Innomable, безымянному останется то, что он так хранит – пустота. Тот, кто не имеет имени, может его обрести только тогда, когда этого захочет. Но не надеть маску, а обрести настоящее имя. Но этого не произойдёт, пока Неназываемый клокочет кипящей злобой после разговора с Паскалем – ещё секунда и он взорвётся, разлетевшись ошмётками папье-маше и нотами бессмысленной музыки.
Радость фильма, как и радость романов Пруста, в том, что фальшь побеждается правдой, так как энергия системы светских знаков – замкнутой термодинамической культурной системы – стремится к нулю. Пусть Меревили и Неназываемые забирают себе такую культуру и любовь – нестрашно, дрожжи очень быстро погибают в собственных спиртовых выделениях, если не догадаются родить хлеб. Пусть клубятся общества знатоков молчания Жака Ваше, психоаналитических интерпретаторов «Федры» и любителей бессмысленной музыки – непрозрачная плёнка с вещей сдёргивается одним движением.
Иногда – это движение смерти.
Иногда – возвращение к жизни за секунду до смерти.

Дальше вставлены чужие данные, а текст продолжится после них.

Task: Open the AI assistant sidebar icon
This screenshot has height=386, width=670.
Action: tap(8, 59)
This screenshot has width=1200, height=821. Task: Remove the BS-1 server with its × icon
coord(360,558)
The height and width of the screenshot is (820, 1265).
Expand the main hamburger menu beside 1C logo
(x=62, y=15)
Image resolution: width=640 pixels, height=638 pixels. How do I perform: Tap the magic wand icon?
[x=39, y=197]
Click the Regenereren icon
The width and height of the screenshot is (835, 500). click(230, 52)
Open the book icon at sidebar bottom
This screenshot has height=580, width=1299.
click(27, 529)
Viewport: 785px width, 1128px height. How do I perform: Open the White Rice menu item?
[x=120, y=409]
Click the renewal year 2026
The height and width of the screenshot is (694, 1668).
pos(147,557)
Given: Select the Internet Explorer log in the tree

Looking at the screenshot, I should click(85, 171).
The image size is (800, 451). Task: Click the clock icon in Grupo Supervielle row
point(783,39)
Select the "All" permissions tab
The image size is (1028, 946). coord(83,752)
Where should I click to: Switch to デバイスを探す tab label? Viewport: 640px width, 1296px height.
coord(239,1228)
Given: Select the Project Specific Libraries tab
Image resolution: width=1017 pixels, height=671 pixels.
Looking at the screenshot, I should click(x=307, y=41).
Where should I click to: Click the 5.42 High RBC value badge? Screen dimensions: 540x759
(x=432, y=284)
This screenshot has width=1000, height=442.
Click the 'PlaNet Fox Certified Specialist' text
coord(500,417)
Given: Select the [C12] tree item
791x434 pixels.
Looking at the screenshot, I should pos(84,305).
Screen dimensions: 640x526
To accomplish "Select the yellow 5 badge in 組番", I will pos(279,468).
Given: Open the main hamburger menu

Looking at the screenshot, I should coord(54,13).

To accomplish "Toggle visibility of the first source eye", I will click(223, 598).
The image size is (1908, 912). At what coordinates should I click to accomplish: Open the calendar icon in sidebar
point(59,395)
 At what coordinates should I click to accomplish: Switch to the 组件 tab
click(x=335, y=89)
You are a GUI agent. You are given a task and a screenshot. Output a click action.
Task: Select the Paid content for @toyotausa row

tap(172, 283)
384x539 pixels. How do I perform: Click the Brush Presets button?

Иногда нужно просто перейти мост.
Когда фонарь на Мосту искусств погаснет, зажжётся другой свет – немыслимый, настоящий. Реальность вновь будет обретена.
Алексей Тютькин
В 6-м номере были опубликованы персональные ТОП-10 последнего десятилетия от авторов Cineticle. В результате, наибольшее число упоминаний заслужил «Мост искусств» (Le pont des Arts) Эжене Грина.